*PROMPT*: Copy the records below verbatim, beginning at the line that contains "This screenshot has width=481, height=393." and ending after the line that contains "Looking at the screenshot, I should coord(467,2).".

*RECORDED DATA*:

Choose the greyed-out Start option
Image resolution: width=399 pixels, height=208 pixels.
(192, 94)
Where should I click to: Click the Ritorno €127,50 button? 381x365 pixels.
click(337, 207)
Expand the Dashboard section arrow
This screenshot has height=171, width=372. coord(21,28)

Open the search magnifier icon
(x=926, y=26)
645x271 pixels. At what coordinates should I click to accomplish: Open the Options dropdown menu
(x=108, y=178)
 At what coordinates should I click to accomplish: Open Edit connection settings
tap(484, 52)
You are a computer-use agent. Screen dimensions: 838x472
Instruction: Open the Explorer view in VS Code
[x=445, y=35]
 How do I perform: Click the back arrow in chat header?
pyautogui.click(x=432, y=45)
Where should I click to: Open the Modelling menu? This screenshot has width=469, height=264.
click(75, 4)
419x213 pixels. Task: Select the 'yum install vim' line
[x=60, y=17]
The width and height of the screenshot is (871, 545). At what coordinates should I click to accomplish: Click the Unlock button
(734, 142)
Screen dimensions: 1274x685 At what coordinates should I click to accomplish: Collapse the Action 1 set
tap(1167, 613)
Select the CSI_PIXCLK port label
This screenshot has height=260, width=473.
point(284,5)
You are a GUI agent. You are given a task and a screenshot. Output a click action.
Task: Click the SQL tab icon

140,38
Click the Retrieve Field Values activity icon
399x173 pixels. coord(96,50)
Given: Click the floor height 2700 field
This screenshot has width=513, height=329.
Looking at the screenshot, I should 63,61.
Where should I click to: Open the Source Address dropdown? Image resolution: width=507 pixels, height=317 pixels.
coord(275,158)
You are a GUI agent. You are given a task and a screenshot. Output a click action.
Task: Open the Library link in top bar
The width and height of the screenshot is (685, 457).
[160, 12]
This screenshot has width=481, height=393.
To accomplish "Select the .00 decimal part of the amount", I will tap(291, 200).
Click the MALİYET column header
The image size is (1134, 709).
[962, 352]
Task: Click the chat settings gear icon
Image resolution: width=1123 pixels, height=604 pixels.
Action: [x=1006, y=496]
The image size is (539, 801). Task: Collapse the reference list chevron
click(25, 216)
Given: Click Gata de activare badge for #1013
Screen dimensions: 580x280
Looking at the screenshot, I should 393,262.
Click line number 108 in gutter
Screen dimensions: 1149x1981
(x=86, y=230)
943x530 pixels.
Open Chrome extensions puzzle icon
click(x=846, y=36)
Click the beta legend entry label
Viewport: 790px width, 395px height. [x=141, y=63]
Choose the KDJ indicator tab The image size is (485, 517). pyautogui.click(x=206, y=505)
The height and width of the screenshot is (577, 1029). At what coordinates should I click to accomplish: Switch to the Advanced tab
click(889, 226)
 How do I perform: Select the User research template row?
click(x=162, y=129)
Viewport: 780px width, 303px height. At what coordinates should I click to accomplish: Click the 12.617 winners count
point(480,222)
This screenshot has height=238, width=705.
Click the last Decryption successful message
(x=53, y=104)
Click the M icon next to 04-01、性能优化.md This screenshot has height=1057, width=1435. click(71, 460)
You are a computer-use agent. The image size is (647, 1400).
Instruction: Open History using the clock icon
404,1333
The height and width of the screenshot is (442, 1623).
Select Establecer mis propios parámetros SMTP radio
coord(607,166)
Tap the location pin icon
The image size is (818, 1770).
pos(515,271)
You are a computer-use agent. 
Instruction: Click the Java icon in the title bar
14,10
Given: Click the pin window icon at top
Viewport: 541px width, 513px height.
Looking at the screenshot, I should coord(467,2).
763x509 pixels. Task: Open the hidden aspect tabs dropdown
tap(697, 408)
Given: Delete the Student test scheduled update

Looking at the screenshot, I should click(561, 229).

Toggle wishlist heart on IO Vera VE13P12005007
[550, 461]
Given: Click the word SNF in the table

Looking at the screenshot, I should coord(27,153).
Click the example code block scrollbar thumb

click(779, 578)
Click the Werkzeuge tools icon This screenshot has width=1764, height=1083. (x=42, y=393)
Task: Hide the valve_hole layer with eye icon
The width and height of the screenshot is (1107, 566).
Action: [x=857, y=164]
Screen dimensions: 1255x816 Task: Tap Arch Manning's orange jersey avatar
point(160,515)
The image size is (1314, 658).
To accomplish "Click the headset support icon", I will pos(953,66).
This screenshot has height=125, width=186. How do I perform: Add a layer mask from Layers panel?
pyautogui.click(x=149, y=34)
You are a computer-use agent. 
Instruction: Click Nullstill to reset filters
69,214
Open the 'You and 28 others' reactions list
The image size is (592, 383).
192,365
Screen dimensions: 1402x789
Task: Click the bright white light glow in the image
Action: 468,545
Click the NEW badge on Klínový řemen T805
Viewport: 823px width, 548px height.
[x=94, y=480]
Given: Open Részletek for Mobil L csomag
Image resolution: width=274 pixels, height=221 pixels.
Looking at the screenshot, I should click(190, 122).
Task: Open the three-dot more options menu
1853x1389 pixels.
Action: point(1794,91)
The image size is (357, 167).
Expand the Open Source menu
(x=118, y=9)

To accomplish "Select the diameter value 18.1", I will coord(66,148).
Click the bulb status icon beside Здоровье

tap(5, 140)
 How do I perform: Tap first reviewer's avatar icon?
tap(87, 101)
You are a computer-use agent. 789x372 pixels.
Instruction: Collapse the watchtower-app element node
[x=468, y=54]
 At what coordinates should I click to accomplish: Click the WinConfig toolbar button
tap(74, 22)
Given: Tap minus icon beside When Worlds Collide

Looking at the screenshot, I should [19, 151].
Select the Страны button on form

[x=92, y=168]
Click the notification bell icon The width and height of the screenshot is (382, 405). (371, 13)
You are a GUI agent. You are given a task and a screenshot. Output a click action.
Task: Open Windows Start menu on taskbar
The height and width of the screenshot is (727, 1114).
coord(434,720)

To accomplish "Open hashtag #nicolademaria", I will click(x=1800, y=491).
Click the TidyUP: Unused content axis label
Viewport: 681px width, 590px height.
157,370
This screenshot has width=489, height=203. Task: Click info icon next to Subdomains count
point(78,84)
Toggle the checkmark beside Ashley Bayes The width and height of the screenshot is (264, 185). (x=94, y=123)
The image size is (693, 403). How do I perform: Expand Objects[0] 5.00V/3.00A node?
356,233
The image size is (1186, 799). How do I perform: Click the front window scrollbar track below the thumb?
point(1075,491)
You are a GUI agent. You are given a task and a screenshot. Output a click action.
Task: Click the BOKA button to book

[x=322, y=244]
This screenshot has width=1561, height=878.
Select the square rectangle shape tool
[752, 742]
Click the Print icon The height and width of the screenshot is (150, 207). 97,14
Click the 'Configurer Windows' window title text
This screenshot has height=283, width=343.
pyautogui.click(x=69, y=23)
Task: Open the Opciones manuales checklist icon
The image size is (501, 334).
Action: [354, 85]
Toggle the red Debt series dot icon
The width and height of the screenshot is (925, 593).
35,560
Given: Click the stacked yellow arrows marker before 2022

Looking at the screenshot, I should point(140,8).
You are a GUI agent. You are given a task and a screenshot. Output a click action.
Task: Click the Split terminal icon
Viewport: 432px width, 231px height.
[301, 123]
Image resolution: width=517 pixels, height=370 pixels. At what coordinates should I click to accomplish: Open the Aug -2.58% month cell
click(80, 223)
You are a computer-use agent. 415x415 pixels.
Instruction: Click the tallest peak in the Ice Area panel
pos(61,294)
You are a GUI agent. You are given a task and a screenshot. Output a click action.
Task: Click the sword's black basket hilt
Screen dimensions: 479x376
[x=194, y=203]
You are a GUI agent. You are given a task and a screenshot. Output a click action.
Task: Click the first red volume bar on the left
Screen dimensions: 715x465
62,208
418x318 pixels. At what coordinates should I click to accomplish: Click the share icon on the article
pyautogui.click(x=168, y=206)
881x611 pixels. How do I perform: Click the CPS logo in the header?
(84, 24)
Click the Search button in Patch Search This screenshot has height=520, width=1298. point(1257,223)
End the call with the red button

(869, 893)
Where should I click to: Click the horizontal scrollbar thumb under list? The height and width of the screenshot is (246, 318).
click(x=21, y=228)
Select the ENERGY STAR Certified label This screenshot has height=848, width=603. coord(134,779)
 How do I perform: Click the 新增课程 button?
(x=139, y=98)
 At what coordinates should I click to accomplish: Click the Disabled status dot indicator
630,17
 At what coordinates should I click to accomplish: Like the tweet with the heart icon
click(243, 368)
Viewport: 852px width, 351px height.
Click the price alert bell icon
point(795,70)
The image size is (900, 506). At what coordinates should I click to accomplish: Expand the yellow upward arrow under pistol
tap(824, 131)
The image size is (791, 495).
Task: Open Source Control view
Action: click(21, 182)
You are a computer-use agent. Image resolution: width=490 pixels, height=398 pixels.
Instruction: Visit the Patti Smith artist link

*OUTPUT OF THE TASK*:
This screenshot has width=481, height=393.
To accomplish "Select the .00 decimal part of the amount", I will tap(291, 200).
Click the MALİYET column header
The image size is (1134, 709).
[962, 352]
Task: Click the chat settings gear icon
Image resolution: width=1123 pixels, height=604 pixels.
Action: [x=1006, y=496]
The image size is (539, 801). Task: Collapse the reference list chevron
click(25, 216)
Given: Click Gata de activare badge for #1013
Screen dimensions: 580x280
Looking at the screenshot, I should 393,262.
Click line number 108 in gutter
Screen dimensions: 1149x1981
(x=86, y=230)
943x530 pixels.
Open Chrome extensions puzzle icon
click(x=846, y=36)
Click the beta legend entry label
Viewport: 790px width, 395px height. [x=141, y=63]
Choose the KDJ indicator tab The image size is (485, 517). pyautogui.click(x=206, y=505)
The height and width of the screenshot is (577, 1029). At what coordinates should I click to accomplish: Switch to the Advanced tab
click(889, 226)
 How do I perform: Select the User research template row?
click(x=162, y=129)
Viewport: 780px width, 303px height. At what coordinates should I click to accomplish: Click the 12.617 winners count
point(480,222)
This screenshot has height=238, width=705.
Click the last Decryption successful message
(x=53, y=104)
Click the M icon next to 04-01、性能优化.md This screenshot has height=1057, width=1435. click(71, 460)
You are a computer-use agent. The image size is (647, 1400).
Instruction: Open History using the clock icon
404,1333
The height and width of the screenshot is (442, 1623).
Select Establecer mis propios parámetros SMTP radio
coord(607,166)
Tap the location pin icon
The image size is (818, 1770).
pos(515,271)
You are a computer-use agent. 
Instruction: Click the Java icon in the title bar
14,10
Given: Click the pin window icon at top
Viewport: 541px width, 513px height.
Looking at the screenshot, I should coord(467,2).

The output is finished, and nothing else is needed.